---------- AUSGANGSTEXT ----------

Kompensatorischer Ansatz

Hierbei werden alternative Handlungsstrategien erprobt, Hilfsmittel angepasst oder eine Hilfsperson dahingehend beraten, wie und bei welchen Handlungsschritten sie z.B. ein Kind am effektivsten unterstützen kann. Es geht darum, die gewünschte Aktivität statt in der gewohnten Form auf eine neue Art und Weise auszuführen.

Beispielsweise:

  • Julia hat als Ziel angegeben, dass sie ihren FreundInnen ein Spiel vorschlagen möchte. Um ihr das zu ermöglichen, wird zunächst herausgefunden, welche Spiele sie als Auswahl auf ihrem Talker haben möchte. Im Anschluss daran wird ihr Talker so programmiert, dass sie selbständig einen Vorschlag anbringen kann. Der Talker wird somit an ihre Bedürfnisse angepasst.

---------- EXTRAHIERTE DATEN ----------

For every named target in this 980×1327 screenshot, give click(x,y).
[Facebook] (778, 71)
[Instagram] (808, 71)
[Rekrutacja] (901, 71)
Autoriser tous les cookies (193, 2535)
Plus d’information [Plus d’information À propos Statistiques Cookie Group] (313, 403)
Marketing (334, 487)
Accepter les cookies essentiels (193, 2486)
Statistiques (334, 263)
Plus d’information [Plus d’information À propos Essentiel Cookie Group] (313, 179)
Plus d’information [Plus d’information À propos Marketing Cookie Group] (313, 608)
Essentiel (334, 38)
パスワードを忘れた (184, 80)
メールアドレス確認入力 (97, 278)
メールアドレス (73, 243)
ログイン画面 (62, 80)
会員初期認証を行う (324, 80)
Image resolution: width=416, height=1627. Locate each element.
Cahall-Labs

----------

**ARBEITSAUFTRAG:** Setzen Sie den Text zum kompensatorischen Ansatz im Anschluss an seinen letzten Satz fort. Die Zeilen werden für die Bearbeitung nicht benötigt.

**ERGEBNIS DER ÜBUNG:**
  • Magdalena hat eine starke Ataxie. Bisher hat sie ihr Frühstücksbrot immer im Stehen an der Theke gestrichen. Jetzt zittert sie so stark, dass das Brot zerreißt. In der Therapie wird gemeinsam herausgefunden, dass ihre Hände ruhiger sind, wenn sie zum Brot streichen am Tisch sitzt und die Ellenbogen dabei auf dem Tisch ablegt. Sie ist selbst überrascht, wie viel besser es im Sitzen klappt und ist einverstanden, die Aktivität in Zukunft im Sitzen auszuführen.